If you have never groomed a horse before, it can take some getting used to. After all, a horse is a huge animal and there is a vast variety of brushes and combs for you to choose from. How will you be sure you are doing the right thing at the right time ? What part of the horse should you work on first ?.
There can be different ways on how to groom your horse and everybody does it a little differently. However, there are some things that should never be ignored or skipped over. You should always make sure that your horse is securely tied up to his cross ties for the safety of both of you. In addition, make sure that their halter is fastened safely before you pick up any equipment.
When your horse is thoroughly tied, you can start grooming your horse. If your horse hates to have his legs pick up, you might want to start here since this will be the hardest part for you. Most of the time, however, horses are pretty cooperative and will work with you when it’s time for grooming, especially if they are used to the routine. No matter if you get their legs first or last, you will have to take care of the horse’s hooves because that is one of the most important things that you clean.
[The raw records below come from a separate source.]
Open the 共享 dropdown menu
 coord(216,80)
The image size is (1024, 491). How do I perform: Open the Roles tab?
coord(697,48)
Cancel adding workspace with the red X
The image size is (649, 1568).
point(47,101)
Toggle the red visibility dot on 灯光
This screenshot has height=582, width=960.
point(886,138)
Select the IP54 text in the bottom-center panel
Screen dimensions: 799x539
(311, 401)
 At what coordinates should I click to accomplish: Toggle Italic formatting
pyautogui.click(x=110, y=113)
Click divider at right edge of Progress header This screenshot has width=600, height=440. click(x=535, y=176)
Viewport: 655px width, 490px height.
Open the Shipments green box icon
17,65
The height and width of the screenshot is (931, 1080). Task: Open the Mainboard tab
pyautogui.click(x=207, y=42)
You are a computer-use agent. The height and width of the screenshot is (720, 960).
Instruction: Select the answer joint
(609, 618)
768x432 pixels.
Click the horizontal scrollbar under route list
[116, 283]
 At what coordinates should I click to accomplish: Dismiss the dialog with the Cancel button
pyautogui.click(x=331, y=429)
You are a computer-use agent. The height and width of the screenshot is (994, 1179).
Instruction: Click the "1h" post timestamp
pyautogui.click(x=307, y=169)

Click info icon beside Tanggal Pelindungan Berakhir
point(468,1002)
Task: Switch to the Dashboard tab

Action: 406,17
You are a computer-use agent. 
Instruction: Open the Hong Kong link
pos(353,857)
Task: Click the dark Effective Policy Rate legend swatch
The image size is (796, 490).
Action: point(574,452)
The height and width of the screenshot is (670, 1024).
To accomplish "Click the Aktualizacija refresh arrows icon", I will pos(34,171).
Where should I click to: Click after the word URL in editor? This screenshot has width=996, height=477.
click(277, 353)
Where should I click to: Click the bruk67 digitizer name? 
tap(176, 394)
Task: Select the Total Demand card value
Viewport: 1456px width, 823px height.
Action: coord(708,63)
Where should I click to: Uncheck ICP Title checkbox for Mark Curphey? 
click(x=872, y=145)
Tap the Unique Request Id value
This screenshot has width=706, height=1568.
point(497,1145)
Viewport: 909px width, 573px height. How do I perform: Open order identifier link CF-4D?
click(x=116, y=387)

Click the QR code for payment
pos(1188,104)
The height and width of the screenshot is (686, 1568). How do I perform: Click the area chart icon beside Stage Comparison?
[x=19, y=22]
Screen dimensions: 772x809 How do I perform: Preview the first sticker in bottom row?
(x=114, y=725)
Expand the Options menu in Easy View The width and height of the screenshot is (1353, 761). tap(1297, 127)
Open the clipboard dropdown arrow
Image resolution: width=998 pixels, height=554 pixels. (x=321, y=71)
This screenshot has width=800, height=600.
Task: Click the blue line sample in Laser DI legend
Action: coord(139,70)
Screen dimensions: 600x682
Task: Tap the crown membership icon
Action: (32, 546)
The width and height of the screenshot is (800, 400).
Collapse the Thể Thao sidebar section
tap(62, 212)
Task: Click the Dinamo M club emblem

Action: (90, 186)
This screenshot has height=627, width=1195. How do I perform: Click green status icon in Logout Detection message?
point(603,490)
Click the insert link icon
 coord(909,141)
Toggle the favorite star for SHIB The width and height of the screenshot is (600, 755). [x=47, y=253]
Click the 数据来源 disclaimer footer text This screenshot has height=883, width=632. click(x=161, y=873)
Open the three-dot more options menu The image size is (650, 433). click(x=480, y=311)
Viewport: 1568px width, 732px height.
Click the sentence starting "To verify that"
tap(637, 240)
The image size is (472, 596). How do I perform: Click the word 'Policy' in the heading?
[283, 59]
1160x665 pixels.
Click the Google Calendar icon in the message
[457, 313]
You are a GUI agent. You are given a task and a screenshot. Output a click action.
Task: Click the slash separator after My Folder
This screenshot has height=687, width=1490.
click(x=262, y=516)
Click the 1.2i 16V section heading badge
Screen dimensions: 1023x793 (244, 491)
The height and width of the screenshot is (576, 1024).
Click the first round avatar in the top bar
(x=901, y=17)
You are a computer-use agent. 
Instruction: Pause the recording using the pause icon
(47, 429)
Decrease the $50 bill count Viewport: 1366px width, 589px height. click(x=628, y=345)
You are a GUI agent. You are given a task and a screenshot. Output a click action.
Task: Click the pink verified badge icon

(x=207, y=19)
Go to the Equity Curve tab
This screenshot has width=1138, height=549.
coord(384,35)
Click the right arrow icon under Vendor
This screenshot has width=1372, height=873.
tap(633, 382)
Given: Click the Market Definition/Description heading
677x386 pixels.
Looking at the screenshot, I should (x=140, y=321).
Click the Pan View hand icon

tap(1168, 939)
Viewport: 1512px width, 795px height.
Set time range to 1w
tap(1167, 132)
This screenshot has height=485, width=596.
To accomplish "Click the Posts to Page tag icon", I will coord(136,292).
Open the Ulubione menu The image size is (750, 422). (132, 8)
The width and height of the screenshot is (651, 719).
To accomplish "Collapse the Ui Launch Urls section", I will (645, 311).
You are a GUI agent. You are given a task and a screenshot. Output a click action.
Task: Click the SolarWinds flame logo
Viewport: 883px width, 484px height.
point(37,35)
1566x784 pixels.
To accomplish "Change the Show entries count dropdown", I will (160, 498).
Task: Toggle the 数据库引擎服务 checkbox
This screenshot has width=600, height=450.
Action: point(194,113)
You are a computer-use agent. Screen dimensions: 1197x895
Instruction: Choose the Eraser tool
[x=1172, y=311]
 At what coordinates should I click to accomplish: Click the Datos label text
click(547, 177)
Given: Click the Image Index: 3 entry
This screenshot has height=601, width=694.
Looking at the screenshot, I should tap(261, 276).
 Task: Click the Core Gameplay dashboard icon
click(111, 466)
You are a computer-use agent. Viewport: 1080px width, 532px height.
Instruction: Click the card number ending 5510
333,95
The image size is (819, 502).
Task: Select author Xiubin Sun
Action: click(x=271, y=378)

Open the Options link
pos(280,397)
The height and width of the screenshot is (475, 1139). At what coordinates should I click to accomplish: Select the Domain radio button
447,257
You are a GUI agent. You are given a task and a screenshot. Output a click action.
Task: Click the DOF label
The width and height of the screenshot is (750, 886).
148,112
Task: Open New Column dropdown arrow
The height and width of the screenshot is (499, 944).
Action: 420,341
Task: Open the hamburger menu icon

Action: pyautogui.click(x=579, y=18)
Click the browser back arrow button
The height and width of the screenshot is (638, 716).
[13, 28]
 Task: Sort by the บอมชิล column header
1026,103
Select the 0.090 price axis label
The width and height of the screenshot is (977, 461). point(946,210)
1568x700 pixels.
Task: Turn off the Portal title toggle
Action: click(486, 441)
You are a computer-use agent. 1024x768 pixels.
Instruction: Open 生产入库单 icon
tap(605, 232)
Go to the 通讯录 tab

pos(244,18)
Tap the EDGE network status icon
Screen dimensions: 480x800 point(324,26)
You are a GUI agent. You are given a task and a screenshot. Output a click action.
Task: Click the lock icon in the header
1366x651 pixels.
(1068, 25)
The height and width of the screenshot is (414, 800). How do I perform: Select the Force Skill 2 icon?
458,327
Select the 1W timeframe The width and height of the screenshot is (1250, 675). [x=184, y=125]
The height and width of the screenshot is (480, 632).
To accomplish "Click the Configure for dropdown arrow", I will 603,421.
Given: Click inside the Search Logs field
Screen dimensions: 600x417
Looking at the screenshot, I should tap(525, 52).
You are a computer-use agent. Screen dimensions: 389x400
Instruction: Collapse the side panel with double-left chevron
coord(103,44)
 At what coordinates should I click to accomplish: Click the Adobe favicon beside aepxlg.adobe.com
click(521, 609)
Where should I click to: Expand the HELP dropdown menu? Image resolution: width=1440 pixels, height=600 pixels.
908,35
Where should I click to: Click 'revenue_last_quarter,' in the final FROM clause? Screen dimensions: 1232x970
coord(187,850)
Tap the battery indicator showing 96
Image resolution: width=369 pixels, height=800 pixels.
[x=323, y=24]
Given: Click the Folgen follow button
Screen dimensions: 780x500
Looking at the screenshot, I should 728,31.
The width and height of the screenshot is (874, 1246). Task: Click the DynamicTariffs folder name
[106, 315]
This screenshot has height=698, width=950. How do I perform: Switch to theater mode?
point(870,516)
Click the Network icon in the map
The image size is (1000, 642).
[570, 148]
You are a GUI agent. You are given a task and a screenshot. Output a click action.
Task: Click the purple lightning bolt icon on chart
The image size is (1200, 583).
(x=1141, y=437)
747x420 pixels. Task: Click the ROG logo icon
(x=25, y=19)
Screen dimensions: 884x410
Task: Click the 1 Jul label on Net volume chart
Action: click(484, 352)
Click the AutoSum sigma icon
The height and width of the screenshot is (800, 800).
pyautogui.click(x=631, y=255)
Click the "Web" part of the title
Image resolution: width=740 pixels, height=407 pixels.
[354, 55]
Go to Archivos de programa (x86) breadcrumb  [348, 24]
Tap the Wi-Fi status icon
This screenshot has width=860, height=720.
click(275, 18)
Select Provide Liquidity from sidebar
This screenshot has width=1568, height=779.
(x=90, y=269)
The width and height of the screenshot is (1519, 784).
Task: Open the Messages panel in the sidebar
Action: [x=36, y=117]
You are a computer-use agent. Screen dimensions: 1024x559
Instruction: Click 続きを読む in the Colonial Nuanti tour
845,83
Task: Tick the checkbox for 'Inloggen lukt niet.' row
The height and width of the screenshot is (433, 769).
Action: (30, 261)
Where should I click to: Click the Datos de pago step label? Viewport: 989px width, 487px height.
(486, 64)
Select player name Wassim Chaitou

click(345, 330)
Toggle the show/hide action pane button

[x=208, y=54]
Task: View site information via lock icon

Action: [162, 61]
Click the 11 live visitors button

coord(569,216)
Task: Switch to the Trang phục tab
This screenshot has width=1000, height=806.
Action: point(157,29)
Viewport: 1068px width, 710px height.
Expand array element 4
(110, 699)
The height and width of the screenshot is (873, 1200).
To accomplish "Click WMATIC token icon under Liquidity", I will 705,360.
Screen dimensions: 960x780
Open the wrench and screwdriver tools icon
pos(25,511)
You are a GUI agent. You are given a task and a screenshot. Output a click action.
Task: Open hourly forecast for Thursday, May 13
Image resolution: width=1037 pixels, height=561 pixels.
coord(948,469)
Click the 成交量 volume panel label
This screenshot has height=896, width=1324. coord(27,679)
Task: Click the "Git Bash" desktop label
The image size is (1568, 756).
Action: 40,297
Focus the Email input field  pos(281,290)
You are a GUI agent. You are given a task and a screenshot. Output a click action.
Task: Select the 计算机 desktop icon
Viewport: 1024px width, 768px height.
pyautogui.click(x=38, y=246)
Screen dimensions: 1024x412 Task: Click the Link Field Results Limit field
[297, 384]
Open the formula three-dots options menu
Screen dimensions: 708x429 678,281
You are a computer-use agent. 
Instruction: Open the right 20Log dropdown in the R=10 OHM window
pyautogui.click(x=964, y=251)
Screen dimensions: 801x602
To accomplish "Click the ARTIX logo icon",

The best way to start grooming your horse is to stand next to your horse so that you are in line with his left shoulder, facing his back. From there, you can run your hand down his leg and hopefully pick it up. You might have to lean your shoulder against him to throw off his balance and then pick up his leg, but if you do this, be very careful that you don’t pick up his leg at an uncomfortable angle for him.
You will need to clean out all of the dirt, pebbles and more in his hoof. Be careful when doing this so you don’t scrape his feet, but you will need to repeat it with all four hooves.
You will next need to remove all of the dirt and loose hair from your horse’s body. You will use a curry comb for this, moving in a circular pattern to maximize its use. Start at the horse’s neck and move down his body. Don’t forget his stomach and hump!
Be careful on your horse’s side and stomach. Horses can be very sensitive in these areas and if your horse has problems with the curry comb here, switch to a dandy comb. This will help with his sensitivity. If your horse has a lot of mud on its legs, you will have to be very careful to get it off with a curry or dandy comb. Dandy combs don’t work as well in this situation, so it might take some time, but keep the interests of the horse in mind. You don’t want to make him uncomfortable.
Once you have gotten all of the dirt and mud off, you need to use the body brush in the same manner that you used the curry comb. You can brush the horse in short, brisk strokes with the grain of his coat to get all the loose hair. You can clean this brush with the curry comb for maximum efficiency.